Why the Irish approach is still not enough

Right now, Ireland’s model still places too much burden on the individual woman.

Too often, support only begins when someone is willing to disclose deeply personal symptoms, explain the impact on work, and hope the manager sitting opposite them knows how to respond well. That is a lot to ask of someone who may already be dealing with poor sleep, anxiety, heavy bleeding, headaches, joint pain, urinary symptoms, palpitations, brain fog or a real drop in confidence.

The legal route may exist on paper. But the lived reality for many women is still silence, minimising, second-guessing themselves and trying to push through. That is an inference, but it is a grounded one given the structure Ireland currently relies on: indirect legal protections, guidance, and employer discretion rather than a clearly named national menopause-at-work framework.

There is another issue too.

Because menopause is not named strongly enough in Ireland’s core workplace framework, employers can still treat it as optional. Some organisations are doing excellent work. Others are doing very little beyond the odd wellbeing talk. That level of inconsistency is exactly what a stronger national framework is meant to reduce. Again, this is an inference from the current reliance on guidance rather than a universal reporting or action requirement

And then there is the strategic issue.

Ireland risks falling behind.

Particularly when so many larger employers operate across both Ireland and the UK. As UK employers begin engaging with voluntary action plans now and prepare for likely mandatory action plans from spring 2027, the contrast will become harder to ignore. That is a grounded inference from the UK timetable and from the fact that these plans sit alongside gender pay gap reporting for employers with 250+ staff.

What Ireland needs to do next

Ireland does not necessarily need to produce a brand-new standalone menopause law tomorrow morning.

But it does need to stop pretending the current patchwork is enough.

At the very least, Ireland needs a stronger national menopause-at-work framework that brings together equality law, health and safety, workplace adjustments, manager capability and good employment practice in one place. The building blocks already exist through HSA guidance, the Civil Service policy framework and the HSE policy. What is missing is consistency, scale and visibility across the wider workforce.

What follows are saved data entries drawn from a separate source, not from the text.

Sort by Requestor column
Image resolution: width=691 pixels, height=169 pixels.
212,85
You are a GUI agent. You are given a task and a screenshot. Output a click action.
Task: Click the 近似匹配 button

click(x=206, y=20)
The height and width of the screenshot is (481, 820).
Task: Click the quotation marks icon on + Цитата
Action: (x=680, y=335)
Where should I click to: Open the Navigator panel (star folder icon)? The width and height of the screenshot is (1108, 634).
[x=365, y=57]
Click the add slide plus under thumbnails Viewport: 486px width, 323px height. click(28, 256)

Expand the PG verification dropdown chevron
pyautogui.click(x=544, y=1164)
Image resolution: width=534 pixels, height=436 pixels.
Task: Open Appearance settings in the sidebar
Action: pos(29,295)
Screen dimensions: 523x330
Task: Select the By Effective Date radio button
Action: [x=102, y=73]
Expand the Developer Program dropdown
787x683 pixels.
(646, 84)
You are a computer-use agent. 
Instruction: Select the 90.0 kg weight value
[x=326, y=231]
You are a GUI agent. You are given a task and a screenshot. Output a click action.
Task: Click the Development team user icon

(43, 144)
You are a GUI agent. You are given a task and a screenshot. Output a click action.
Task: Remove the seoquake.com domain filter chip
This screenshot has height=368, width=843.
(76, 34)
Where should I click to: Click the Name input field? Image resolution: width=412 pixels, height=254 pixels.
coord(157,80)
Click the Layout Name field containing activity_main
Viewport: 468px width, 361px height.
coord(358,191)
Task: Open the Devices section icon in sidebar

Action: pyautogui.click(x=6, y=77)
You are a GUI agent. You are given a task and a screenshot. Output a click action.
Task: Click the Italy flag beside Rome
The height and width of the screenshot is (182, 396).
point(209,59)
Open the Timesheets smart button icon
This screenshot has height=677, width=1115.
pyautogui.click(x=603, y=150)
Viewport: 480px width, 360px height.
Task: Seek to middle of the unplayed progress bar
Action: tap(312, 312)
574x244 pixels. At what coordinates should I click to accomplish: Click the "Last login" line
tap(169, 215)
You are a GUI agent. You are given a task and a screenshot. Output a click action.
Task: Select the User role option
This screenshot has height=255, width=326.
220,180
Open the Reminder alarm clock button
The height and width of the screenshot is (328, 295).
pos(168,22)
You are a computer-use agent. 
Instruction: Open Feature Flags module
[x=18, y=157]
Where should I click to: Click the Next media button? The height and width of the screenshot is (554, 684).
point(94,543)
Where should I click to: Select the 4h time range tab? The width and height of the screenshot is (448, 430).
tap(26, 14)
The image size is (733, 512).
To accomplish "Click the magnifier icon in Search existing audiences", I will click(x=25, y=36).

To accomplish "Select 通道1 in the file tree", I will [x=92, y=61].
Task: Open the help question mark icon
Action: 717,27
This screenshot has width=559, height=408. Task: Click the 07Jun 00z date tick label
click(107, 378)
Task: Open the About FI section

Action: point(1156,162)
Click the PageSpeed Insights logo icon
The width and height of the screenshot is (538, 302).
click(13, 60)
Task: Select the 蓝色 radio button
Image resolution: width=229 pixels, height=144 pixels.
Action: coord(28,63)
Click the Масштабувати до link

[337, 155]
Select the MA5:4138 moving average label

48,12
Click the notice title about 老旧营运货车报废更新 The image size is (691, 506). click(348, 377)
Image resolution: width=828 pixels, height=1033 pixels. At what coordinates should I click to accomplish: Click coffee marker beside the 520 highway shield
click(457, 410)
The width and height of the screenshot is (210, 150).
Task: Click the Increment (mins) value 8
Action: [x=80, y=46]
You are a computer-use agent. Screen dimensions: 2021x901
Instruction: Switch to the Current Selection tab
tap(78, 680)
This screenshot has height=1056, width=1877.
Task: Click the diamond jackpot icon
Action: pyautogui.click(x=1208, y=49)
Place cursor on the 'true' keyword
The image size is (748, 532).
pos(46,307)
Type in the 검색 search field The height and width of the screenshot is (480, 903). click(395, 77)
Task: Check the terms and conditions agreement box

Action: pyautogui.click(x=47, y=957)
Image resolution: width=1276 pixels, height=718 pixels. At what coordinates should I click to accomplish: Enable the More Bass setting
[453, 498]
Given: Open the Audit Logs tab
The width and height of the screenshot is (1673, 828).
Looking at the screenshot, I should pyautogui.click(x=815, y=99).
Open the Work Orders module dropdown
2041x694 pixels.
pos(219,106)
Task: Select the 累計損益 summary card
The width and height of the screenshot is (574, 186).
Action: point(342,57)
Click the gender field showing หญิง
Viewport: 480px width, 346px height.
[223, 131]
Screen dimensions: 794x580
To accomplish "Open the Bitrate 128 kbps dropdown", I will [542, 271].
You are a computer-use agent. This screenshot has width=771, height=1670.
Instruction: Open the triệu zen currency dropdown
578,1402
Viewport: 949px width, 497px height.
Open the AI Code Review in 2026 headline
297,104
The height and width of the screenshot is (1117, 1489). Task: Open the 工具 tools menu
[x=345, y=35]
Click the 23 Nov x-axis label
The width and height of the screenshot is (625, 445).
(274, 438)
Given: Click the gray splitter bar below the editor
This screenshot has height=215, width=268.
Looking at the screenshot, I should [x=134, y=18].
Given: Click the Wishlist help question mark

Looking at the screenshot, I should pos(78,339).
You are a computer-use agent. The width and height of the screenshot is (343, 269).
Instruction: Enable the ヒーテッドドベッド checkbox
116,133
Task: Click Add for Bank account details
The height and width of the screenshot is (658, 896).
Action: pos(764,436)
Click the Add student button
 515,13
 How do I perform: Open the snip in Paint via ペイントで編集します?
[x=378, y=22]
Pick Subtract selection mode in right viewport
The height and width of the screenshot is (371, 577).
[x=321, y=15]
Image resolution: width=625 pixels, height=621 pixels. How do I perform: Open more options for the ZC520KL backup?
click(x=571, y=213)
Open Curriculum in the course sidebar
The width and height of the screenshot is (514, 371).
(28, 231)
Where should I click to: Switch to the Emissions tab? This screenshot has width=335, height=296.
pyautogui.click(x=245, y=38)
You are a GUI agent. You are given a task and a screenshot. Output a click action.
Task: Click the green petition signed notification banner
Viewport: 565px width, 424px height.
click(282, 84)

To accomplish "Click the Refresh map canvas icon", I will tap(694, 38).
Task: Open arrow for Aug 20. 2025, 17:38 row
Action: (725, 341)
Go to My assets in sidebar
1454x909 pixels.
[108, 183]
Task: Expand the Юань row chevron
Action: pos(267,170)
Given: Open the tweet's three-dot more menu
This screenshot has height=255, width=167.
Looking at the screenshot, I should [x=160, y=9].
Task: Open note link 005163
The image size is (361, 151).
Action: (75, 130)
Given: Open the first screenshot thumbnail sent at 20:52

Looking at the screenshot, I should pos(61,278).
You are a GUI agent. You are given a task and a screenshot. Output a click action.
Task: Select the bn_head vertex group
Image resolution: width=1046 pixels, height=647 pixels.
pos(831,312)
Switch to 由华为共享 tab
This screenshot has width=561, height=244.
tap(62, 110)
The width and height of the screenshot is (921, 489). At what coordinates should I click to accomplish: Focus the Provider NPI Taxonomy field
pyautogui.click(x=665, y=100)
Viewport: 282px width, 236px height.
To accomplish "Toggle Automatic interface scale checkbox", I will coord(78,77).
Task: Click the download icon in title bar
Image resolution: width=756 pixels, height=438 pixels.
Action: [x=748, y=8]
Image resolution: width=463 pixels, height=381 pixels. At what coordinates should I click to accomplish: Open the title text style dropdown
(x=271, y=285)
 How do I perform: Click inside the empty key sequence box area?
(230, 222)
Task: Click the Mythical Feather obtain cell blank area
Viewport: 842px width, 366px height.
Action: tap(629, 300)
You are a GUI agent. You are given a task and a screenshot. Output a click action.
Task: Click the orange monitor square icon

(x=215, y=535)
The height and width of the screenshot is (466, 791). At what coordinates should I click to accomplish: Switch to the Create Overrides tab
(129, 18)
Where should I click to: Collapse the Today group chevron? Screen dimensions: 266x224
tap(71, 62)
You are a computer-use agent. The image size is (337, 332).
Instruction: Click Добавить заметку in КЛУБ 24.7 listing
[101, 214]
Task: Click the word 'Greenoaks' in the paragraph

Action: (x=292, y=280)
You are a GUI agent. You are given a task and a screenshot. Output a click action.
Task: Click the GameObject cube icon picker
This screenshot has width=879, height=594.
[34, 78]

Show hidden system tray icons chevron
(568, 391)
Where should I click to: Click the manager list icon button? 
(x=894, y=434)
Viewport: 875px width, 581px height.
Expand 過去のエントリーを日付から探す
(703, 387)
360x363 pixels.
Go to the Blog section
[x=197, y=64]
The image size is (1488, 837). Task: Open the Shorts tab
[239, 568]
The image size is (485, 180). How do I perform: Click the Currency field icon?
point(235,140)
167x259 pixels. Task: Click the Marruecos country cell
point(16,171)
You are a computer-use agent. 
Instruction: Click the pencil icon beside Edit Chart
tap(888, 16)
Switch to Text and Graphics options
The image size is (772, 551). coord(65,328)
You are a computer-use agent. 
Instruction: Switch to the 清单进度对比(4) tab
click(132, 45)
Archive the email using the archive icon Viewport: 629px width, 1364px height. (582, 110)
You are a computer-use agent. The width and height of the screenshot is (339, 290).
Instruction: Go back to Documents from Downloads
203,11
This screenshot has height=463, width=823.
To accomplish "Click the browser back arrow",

Ireland should also seriously consider whether menopause needs to be linked more clearly to broader gender equality reporting or employer action planning, particularly in larger organisations and the public sector. That is where the UK has shifted the conversation in a meaningful way. It has connected menopause to workforce equality and employer transparency rather than leaving it sitting vaguely under wellbeing.

We also need to get much more serious about manager training.

Because policies do not support people.
People support people.

And if managers do not understand menopause, do not know how to respond sensitively, or are too afraid of saying the wrong thing, then even the best policy in the world will sit in a drawer gathering dust. That is exactly why the Irish guidance that does exist puts such emphasis on conversations, adjustments and practical supports.

Most of all, Ireland needs to stop treating menopause as niche.

It is not niche.
It is not a side issue.
It is not a soft issue.

It is a workforce, a retention, an equality and a health and safety issue.
And for many women, it is a career progression issue too.

Surely it is a moral issue too - simply the right thing to do.

The UK has not solved everything. But it has moved the conversation forward by making one thing very clear: menopause is not just something employers should be aware of. It is something they are increasingly expected to act on, and to show evidence of acting on. 

Ireland now has a choice.

We can continue to rely on fragmented protections, voluntary goodwill and scattered good practice, leaving support to chance.

Or we can decide that menopause deserves a clearer, more coherent and more accountable place in Irish working life.

Because women should not have to rely on luck to be supported properly at work.

They should be able to rely on the system.